Basics of Apache Kafka
Git hub repo code and it’s explanation : This uses springboot, docker, docker-compose, kafka, and zookeeper to practically show producer producing messages and consumers consuming them from Kafka brokers. You can use the above links after you are clear on Kafka basics.
Let’s start the main article on basics of Kafka :
Apache Kafka is publisher subscriber based highly scalable, available, fault tolerant messaging system. Apache Kafka is playing a significant role in data streaming landscape wherever we need processing, reprocessing, analyzing and handling real time data.
Kafka Cluster
A Kafka cluster is a system that consists of several Brokers, Topics, Partitions. The primary goal of a cluster is to distribute workloads b/w systems to provide for scalability, availability and fault tolerance.
Brokers
A Kafka cluster comprises of one more more brokers. Brokers are servers/nodes in a cluster. There would always be multiple servers running for your business use case so that you have multiple topics, multiple partitions and replicas of those topics. This provides scalability, availability and fault tolerance. A single broker would not contain your complete data, however it would know about all other brokers, partitions and topics.
Topic
A publisher publishes messages/streams to a topic and consumer consumes from the topic. A topic is used to store and publish a specific type of data. There could be n number of topics in Kafka. Each topic has a name that is unique across the entire Kafka cluster. Topics are partitioned and replicated across multiple brokers.
Partition
Splitting a topic into several parts is called partition i.e a topic is divided into one or more partitions enabling producer and consumer load to be scaled. Hence the messages can live in multiple nodes. Having only one instance of a topic can always create issues in long run to handle the messages. If you have more data in a topic than can fit on a single node you must increase the number of partitions. The order of the offset value is guaranteed within the partition only and not across the partition.
Consumer Offset value
Offsets are assigned to each message in a partition to keep track of the messages in the partitions of a topic. Keeping track of the offset is critical, as a consumer would want to receive messages in the same order as was published by the producers. Every partition has it’s own offsets. The Kafka consumer offset allows processing to continue from where it last left off if the stream application stopped for any reason. This offset tracking is done by zookeeper. Consumers in a consumer group are assigned a particular partition. When you have two partitions for a single topic, a message is published on only one partition, not both the partitions. If you want it to be published across nodes for availability then use the concept of replicas. Only one consumer in a consumer group can be assigned to consume messages from a partition. Hence only one consumer in a consumer group can read a particular message.
Replicas
Kafka Replication means having multiple copies of data spread across multiple brokers/servers. This helps in high availability if there’s any broker which goes down in a Kafka cluster. Zookeeper selects your primary partition node where all the messages will be sent. This primary partition keeps track of it’s replicas across servers to keep a constant check on the messages if it’s getting replicated over replicas on time.
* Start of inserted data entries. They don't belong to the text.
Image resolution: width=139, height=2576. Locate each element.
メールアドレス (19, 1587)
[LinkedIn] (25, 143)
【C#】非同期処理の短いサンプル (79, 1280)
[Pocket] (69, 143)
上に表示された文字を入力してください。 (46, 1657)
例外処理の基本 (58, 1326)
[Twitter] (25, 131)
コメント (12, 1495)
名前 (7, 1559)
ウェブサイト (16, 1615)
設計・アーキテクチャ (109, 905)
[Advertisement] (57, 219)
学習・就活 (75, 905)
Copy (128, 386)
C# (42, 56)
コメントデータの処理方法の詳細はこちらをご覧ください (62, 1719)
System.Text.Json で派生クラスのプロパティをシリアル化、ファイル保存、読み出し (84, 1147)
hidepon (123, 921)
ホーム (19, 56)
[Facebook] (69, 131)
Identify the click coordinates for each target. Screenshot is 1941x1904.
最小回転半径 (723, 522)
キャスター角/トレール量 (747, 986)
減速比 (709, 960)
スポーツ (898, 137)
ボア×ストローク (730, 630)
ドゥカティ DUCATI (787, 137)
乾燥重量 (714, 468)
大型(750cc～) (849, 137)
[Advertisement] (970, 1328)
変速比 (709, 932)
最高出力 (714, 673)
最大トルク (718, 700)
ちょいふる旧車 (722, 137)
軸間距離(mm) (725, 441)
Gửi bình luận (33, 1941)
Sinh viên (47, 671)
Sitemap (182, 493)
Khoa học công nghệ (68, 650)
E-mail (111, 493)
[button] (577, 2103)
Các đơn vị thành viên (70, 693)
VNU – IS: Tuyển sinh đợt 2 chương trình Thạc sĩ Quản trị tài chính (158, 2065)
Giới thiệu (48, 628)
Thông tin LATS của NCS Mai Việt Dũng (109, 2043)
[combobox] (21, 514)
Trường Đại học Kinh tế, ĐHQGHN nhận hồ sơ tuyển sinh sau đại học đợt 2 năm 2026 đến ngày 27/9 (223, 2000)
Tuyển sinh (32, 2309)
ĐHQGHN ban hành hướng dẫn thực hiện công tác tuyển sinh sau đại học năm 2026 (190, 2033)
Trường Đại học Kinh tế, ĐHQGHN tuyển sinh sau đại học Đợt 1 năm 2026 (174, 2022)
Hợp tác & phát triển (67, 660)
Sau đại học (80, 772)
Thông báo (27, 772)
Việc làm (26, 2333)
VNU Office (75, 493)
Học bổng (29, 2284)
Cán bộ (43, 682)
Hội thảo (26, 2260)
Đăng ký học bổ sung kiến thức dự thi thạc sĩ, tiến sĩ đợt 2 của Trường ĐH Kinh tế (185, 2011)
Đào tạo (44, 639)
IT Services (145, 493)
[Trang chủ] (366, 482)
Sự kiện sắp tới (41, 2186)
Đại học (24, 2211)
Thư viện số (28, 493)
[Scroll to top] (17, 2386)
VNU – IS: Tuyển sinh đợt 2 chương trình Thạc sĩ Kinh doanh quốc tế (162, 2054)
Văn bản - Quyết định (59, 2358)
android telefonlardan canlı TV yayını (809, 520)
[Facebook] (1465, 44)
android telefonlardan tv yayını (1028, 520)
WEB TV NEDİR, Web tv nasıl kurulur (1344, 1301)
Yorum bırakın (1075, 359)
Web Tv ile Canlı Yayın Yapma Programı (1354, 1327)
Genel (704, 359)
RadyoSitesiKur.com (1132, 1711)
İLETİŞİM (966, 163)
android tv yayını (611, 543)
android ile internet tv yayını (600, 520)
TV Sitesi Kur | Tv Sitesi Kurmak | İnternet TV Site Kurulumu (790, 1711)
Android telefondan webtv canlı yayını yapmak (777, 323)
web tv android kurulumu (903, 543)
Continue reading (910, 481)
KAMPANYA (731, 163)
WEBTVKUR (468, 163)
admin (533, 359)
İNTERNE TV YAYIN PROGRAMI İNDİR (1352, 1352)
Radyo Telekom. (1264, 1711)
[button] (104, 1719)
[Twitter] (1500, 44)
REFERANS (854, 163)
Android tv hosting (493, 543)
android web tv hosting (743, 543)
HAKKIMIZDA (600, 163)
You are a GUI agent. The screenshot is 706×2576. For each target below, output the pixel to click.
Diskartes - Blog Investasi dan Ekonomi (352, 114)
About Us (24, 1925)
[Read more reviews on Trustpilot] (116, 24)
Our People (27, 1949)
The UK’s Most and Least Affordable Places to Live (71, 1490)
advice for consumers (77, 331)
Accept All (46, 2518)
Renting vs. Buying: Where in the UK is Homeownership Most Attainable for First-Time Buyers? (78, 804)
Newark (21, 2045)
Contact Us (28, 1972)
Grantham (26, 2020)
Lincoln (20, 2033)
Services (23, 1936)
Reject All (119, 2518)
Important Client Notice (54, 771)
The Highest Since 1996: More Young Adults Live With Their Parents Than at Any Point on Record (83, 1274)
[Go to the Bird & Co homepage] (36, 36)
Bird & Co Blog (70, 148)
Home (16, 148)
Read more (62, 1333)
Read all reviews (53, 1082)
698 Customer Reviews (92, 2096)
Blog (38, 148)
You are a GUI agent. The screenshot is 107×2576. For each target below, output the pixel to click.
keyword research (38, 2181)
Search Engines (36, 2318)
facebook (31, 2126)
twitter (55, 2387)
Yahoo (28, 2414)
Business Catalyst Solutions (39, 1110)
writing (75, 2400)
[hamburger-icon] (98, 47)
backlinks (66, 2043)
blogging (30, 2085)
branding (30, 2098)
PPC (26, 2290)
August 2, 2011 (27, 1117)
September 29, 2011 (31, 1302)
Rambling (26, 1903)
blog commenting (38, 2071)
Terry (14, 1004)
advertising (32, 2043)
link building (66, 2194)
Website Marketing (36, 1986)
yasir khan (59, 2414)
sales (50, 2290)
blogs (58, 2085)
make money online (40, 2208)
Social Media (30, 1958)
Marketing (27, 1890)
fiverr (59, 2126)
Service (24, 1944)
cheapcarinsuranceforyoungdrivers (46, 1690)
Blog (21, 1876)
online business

Check this for more of replicas : https://medium.com/@_amanarora/replication-in-kafka-58b39e91b64e
ZooKeeper
ZooKeeper acts like a master node which coordinates any stateful activity across your Kafka cluster. It is used to manage and coordinate Kafka brokers, topics, partitions, replicas . This service is used to notify on any event change of a broker like adding/removing of a broker. It also keeps track of the leaders for different topics.
Producer
A producer is responsible to publish or write messages to a topic. A producer sends every message to to a topic partition. This topic partition is responsible to publish messages to all it’s replicas for higher availability. Producers automatically know that, what data should be written to which partition and broker. The user does not require to specify the broker and the partition. Producer knows about this using the zookeeper service.
Consumer and Consumer group ?
A consumer is responsible to read data from a topic partition. In case, the number of consumers are more than the number of partitions, some of the consumers will be in an inactive state. Zookeeper will try to allocate every partition to a single consumer in a consumer group so that a message is read only once. So, there could be a single consumer reading messages from multiple partitions, however every partition will be assigned only one consumer in a consumer group i.e. one partition cannot be assigned to multiple consumers. Consumer groups have a group id. All consumers in a consumer group must specify this unique group id.
Kafka consumers pull data from kafka brokers. It’s a pull based model.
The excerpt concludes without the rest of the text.